Your goal: Locate every line below that contains the word "window" and copy it.

Data:
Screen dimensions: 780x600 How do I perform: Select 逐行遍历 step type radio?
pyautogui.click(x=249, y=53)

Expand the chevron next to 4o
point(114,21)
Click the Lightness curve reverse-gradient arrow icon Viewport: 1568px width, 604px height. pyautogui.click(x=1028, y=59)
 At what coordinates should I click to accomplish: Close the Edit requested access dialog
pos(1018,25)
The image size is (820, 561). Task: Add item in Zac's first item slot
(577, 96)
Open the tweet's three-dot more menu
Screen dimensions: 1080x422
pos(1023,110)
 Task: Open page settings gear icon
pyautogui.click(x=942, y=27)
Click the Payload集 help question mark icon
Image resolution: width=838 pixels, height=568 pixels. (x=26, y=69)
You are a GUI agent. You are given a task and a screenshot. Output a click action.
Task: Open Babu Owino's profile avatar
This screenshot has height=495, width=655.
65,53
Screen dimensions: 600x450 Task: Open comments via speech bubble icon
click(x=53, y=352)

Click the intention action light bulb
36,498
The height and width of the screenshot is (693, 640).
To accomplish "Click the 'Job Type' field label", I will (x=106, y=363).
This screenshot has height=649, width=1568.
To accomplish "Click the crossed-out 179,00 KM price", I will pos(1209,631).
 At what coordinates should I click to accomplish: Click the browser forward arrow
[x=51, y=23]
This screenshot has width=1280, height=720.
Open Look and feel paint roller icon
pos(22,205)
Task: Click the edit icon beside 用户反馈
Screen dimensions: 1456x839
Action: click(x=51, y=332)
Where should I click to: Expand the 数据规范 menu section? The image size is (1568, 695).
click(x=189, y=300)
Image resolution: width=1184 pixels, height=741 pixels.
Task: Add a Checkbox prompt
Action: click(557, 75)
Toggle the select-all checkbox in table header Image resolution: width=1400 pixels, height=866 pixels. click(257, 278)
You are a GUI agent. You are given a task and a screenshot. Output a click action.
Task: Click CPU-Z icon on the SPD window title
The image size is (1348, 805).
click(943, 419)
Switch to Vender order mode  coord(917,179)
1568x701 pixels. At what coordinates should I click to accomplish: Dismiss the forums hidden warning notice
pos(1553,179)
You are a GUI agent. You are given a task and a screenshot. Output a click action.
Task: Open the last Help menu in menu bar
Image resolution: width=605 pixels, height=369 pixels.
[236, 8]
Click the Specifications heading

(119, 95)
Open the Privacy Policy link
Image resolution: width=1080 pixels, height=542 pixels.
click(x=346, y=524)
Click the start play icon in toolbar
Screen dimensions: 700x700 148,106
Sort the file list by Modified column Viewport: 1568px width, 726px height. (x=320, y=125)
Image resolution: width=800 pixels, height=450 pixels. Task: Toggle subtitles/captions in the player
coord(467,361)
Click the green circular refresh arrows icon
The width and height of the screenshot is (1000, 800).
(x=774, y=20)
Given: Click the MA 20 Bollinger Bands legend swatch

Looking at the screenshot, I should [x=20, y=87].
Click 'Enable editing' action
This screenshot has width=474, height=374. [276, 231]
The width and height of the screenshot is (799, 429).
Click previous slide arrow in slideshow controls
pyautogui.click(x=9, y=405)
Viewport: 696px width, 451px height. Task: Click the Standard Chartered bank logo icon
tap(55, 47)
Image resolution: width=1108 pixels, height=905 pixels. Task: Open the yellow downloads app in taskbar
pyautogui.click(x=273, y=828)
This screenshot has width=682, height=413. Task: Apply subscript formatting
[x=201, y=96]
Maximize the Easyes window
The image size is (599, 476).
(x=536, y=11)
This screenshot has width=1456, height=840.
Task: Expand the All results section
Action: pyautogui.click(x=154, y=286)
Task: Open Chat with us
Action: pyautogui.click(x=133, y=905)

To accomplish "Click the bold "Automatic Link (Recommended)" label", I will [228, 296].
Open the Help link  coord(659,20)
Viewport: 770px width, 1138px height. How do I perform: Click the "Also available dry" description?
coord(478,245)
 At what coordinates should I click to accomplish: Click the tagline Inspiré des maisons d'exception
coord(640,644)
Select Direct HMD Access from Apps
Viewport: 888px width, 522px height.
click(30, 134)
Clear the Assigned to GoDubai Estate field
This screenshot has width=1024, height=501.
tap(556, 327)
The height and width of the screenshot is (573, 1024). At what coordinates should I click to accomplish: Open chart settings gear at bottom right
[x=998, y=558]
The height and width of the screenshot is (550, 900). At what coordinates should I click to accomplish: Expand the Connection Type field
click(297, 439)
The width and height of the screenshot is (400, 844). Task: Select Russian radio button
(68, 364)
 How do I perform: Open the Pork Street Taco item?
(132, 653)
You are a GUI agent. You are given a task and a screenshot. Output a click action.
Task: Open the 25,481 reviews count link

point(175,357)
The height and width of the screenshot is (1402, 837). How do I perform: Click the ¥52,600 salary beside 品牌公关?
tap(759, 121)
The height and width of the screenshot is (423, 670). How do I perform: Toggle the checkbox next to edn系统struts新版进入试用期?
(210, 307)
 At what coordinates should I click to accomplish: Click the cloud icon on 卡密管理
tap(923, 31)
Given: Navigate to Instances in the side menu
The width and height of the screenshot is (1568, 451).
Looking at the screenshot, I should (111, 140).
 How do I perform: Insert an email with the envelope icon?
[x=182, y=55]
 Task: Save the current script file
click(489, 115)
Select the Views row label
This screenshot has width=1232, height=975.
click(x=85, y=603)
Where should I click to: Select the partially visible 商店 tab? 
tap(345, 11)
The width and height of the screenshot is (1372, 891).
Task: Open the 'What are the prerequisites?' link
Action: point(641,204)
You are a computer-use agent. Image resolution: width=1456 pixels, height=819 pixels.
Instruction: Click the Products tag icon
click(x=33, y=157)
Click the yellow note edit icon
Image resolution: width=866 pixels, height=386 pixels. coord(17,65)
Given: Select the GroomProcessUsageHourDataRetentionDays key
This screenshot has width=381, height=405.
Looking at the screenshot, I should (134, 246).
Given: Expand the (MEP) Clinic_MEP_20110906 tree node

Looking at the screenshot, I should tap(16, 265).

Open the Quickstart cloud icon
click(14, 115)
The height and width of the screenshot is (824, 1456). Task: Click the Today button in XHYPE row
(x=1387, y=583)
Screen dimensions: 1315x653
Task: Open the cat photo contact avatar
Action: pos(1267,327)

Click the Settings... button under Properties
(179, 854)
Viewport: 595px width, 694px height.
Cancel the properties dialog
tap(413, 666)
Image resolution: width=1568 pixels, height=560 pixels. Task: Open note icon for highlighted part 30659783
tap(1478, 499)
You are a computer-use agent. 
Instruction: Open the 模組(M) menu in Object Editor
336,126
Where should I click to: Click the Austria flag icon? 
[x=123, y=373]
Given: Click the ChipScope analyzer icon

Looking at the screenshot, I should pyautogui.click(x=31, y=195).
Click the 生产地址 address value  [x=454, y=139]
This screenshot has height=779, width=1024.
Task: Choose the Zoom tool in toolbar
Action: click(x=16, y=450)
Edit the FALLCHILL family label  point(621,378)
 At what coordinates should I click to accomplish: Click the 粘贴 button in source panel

Answer below:
Task: Click CPU-Z icon on the SPD window title
Maximize the Easyes window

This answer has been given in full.